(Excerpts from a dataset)
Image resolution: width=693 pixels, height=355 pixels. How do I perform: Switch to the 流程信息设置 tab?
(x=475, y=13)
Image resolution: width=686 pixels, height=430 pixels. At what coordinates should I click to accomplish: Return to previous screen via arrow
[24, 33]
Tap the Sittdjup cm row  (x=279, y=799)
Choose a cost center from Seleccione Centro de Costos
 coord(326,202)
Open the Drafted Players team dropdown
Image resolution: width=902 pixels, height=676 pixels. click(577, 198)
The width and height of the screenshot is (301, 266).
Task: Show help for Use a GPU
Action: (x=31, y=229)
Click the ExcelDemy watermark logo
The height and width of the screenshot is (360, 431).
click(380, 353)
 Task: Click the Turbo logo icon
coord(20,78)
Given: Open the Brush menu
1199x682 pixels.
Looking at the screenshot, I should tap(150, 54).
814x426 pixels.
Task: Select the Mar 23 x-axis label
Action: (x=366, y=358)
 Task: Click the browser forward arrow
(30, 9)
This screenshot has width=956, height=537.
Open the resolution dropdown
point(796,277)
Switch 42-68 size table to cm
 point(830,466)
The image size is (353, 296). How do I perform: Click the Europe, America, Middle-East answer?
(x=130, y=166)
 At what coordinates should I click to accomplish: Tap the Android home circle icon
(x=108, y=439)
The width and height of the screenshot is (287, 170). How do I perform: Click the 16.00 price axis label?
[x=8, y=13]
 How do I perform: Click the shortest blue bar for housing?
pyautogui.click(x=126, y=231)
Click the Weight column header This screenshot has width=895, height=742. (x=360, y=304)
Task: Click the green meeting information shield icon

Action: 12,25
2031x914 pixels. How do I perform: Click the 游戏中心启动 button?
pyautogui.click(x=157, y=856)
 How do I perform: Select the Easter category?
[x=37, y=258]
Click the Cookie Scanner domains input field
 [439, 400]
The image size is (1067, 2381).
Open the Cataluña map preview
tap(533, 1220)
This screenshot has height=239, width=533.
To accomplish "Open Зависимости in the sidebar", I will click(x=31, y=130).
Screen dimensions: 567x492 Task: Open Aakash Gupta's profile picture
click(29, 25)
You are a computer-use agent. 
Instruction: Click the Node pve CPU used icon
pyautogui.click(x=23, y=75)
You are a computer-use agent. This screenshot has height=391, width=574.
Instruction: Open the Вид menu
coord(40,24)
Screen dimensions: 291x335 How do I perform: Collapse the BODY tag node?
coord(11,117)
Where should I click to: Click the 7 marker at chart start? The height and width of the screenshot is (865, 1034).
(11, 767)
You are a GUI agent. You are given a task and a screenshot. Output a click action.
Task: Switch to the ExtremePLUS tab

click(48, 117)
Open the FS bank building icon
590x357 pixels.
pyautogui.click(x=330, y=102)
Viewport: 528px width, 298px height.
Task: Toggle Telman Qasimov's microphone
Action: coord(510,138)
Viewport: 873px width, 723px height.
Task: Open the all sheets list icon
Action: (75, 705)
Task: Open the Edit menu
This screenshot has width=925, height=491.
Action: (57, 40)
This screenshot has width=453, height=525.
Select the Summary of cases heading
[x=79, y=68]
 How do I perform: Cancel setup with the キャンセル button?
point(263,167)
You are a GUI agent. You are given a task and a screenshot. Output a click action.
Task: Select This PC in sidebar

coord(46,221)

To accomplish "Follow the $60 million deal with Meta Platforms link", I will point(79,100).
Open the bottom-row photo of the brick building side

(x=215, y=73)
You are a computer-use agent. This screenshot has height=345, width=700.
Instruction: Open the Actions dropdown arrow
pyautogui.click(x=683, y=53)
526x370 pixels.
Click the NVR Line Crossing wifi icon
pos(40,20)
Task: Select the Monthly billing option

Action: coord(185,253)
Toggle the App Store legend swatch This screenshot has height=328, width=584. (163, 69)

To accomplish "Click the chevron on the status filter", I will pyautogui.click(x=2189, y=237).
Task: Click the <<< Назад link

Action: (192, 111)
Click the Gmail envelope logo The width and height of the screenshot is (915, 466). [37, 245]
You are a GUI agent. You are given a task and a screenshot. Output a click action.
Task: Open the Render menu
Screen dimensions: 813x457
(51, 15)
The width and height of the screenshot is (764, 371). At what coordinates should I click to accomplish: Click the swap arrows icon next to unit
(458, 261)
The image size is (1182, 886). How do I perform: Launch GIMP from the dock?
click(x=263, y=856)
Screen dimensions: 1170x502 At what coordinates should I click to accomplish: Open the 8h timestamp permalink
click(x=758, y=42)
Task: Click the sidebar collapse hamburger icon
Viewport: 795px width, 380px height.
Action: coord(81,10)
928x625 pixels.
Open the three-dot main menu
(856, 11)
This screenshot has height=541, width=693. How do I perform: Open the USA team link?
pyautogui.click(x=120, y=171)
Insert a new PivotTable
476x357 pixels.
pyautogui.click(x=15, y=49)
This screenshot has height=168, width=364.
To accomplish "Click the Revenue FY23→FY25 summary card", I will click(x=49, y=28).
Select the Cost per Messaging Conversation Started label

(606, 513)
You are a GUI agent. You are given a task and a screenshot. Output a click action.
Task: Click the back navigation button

## THE PROBLEM
The answer must reproduce every record exactly.

## WRITTEN ANSWER
Image resolution: width=693 pixels, height=355 pixels. How do I perform: Switch to the 流程信息设置 tab?
(x=475, y=13)
Image resolution: width=686 pixels, height=430 pixels. At what coordinates should I click to accomplish: Return to previous screen via arrow
[24, 33]
Tap the Sittdjup cm row  (x=279, y=799)
Choose a cost center from Seleccione Centro de Costos
 coord(326,202)
Open the Drafted Players team dropdown
Image resolution: width=902 pixels, height=676 pixels. click(577, 198)
The width and height of the screenshot is (301, 266).
Task: Show help for Use a GPU
Action: (x=31, y=229)
Click the ExcelDemy watermark logo
The height and width of the screenshot is (360, 431).
click(380, 353)
 Task: Click the Turbo logo icon
coord(20,78)
Given: Open the Brush menu
1199x682 pixels.
Looking at the screenshot, I should tap(150, 54).
814x426 pixels.
Task: Select the Mar 23 x-axis label
Action: (x=366, y=358)
 Task: Click the browser forward arrow
(30, 9)
This screenshot has width=956, height=537.
Open the resolution dropdown
point(796,277)
Switch 42-68 size table to cm
 point(830,466)
The image size is (353, 296). How do I perform: Click the Europe, America, Middle-East answer?
(x=130, y=166)
 At what coordinates should I click to accomplish: Tap the Android home circle icon
(x=108, y=439)
The width and height of the screenshot is (287, 170). How do I perform: Click the 16.00 price axis label?
[x=8, y=13]
 How do I perform: Click the shortest blue bar for housing?
pyautogui.click(x=126, y=231)
Click the Weight column header This screenshot has width=895, height=742. (x=360, y=304)
Task: Click the green meeting information shield icon

Action: 12,25
2031x914 pixels. How do I perform: Click the 游戏中心启动 button?
pyautogui.click(x=157, y=856)
 How do I perform: Select the Easter category?
[x=37, y=258]
Click the Cookie Scanner domains input field
 [439, 400]
The image size is (1067, 2381).
Open the Cataluña map preview
tap(533, 1220)
This screenshot has height=239, width=533.
To accomplish "Open Зависимости in the sidebar", I will click(x=31, y=130).
Screen dimensions: 567x492 Task: Open Aakash Gupta's profile picture
click(29, 25)
You are a computer-use agent. 
Instruction: Click the Node pve CPU used icon
pyautogui.click(x=23, y=75)
You are a computer-use agent. This screenshot has height=391, width=574.
Instruction: Open the Вид menu
coord(40,24)
Screen dimensions: 291x335 How do I perform: Collapse the BODY tag node?
coord(11,117)
Where should I click to: Click the 7 marker at chart start? The height and width of the screenshot is (865, 1034).
(11, 767)
You are a GUI agent. You are given a task and a screenshot. Output a click action.
Task: Switch to the ExtremePLUS tab

click(48, 117)
Open the FS bank building icon
590x357 pixels.
pyautogui.click(x=330, y=102)
Viewport: 528px width, 298px height.
Task: Toggle Telman Qasimov's microphone
Action: coord(510,138)
Viewport: 873px width, 723px height.
Task: Open the all sheets list icon
Action: (75, 705)
Task: Open the Edit menu
This screenshot has width=925, height=491.
Action: (57, 40)
This screenshot has width=453, height=525.
Select the Summary of cases heading
[x=79, y=68]
 How do I perform: Cancel setup with the キャンセル button?
point(263,167)
You are a GUI agent. You are given a task and a screenshot. Output a click action.
Task: Select This PC in sidebar

coord(46,221)

To accomplish "Follow the $60 million deal with Meta Platforms link", I will point(79,100).
Open the bottom-row photo of the brick building side

(x=215, y=73)
You are a computer-use agent. This screenshot has height=345, width=700.
Instruction: Open the Actions dropdown arrow
pyautogui.click(x=683, y=53)
526x370 pixels.
Click the NVR Line Crossing wifi icon
pos(40,20)
Task: Select the Monthly billing option

Action: coord(185,253)
Toggle the App Store legend swatch This screenshot has height=328, width=584. (163, 69)

To accomplish "Click the chevron on the status filter", I will pyautogui.click(x=2189, y=237).
Task: Click the <<< Назад link

Action: (192, 111)
Click the Gmail envelope logo The width and height of the screenshot is (915, 466). [37, 245]
You are a GUI agent. You are given a task and a screenshot. Output a click action.
Task: Open the Render menu
Screen dimensions: 813x457
(51, 15)
The width and height of the screenshot is (764, 371). At what coordinates should I click to accomplish: Click the swap arrows icon next to unit
(458, 261)
The image size is (1182, 886). How do I perform: Launch GIMP from the dock?
click(x=263, y=856)
Screen dimensions: 1170x502 At what coordinates should I click to accomplish: Open the 8h timestamp permalink
click(x=758, y=42)
Task: Click the sidebar collapse hamburger icon
Viewport: 795px width, 380px height.
Action: coord(81,10)
928x625 pixels.
Open the three-dot main menu
(856, 11)
This screenshot has height=541, width=693. How do I perform: Open the USA team link?
pyautogui.click(x=120, y=171)
Insert a new PivotTable
476x357 pixels.
pyautogui.click(x=15, y=49)
This screenshot has height=168, width=364.
To accomplish "Click the Revenue FY23→FY25 summary card", I will click(x=49, y=28).
Select the Cost per Messaging Conversation Started label

(606, 513)
You are a GUI agent. You are given a task and a screenshot. Output a click action.
Task: Click the back navigation button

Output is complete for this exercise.